The Monster is the largest of the 26 sporadic simple groups and has order

808 017 424 794 512 875 886 459 904 961 710 757 005 754 368 000 000 000

= 2^46 3^20 5^9 7^6 11^2 13^3 17 19 23 29 31 41 47 59 71.

It is not so much the size of its order that makes it hard to do actual calculations in the monster, but rather the dimensions of its smallest non-trivial irreducible representations (196 883 for the smallest, 21 296 876 for the next one, and so on).

In characteristic two there is an irreducible representation of one dimension less (196 882) which appears to be of great use to obtain information. For example, Robert Wilson used it to prove that The Monster is a Hurwitz group. This means that the Monster is generated by two elements g and h satisfying the relations

$g^2 = h^3 = (gh)^7 = 1 $

Geometrically, this implies that the Monster is the automorphism group of a Riemann surface of genus g satisfying the Hurwitz bound 84(g-1)=#Monster. That is,

g=9619255057077534236743570297163223297687552000000001=42151199 * 293998543 * 776222682603828537142813968452830193

Or, in analogy with the Klein quartic which can be constructed from 24 heptagons in the tiling of the hyperbolic plane, there is a finite region of the hyperbolic plane, tiled with heptagons, from which we can construct this monster curve by gluing the boundary is a specific way so that we get a Riemann surface with exactly 9619255057077534236743570297163223297687552000000001 holes. This finite part of the hyperbolic tiling (consisting of #Monster/7 heptagons) we’ll call the empire of the monster and we’d love to describe it in more detail.



Look at the half-edges of all the heptagons in the empire (the picture above learns that every edge in cut in two by a blue geodesic). They are exactly #Monster such half-edges and they form a dessin d’enfant for the monster-curve.
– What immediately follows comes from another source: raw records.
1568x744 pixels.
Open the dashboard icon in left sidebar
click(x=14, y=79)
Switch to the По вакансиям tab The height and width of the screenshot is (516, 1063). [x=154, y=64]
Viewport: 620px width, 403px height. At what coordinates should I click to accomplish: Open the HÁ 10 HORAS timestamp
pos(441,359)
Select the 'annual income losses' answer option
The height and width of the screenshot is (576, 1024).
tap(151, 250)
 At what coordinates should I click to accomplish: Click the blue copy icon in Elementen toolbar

If we label these half-edges by the elements of the Monster, then multiplication by g in the monster interchanges the two half-edges making up a heptagonal edge in the empire and multiplication by h in the monster takes a half-edge to the one encountered first by going counter-clockwise in the vertex of the heptagonal tiling. Because g and h generated the Monster, the dessin of the empire is just a concrete realization of the monster.

Because g is of order two and h is of order three, the two permutations they determine on the dessin, gives a group epimorphism $C_2 \ast C_3 = PSL_2(\mathbb{Z}) \rightarrow \mathbb{M} $ from the modular group $PSL_2(\mathbb{Z}) $ onto the Monster-group.
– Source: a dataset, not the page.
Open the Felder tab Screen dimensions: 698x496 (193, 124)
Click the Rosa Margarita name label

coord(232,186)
In noncommutative geometry, the group-algebra of the modular group $\mathbb{C} PSL_2 $ can be interpreted as the coordinate ring of a noncommutative manifold (because it is formally smooth in the sense of Kontsevich-Rosenberg or Cuntz-Quillen) and the group-algebra of the Monster $\mathbb{C} \mathbb{M} $ itself corresponds in this picture to a finite collection of ‘points’ on the manifold. Using this geometric viewpoint we can now ask the question What does the Monster see of the modular group?

To make sense of this question, let us first consider the commutative equivalent : what does a point P see of a commutative variety X?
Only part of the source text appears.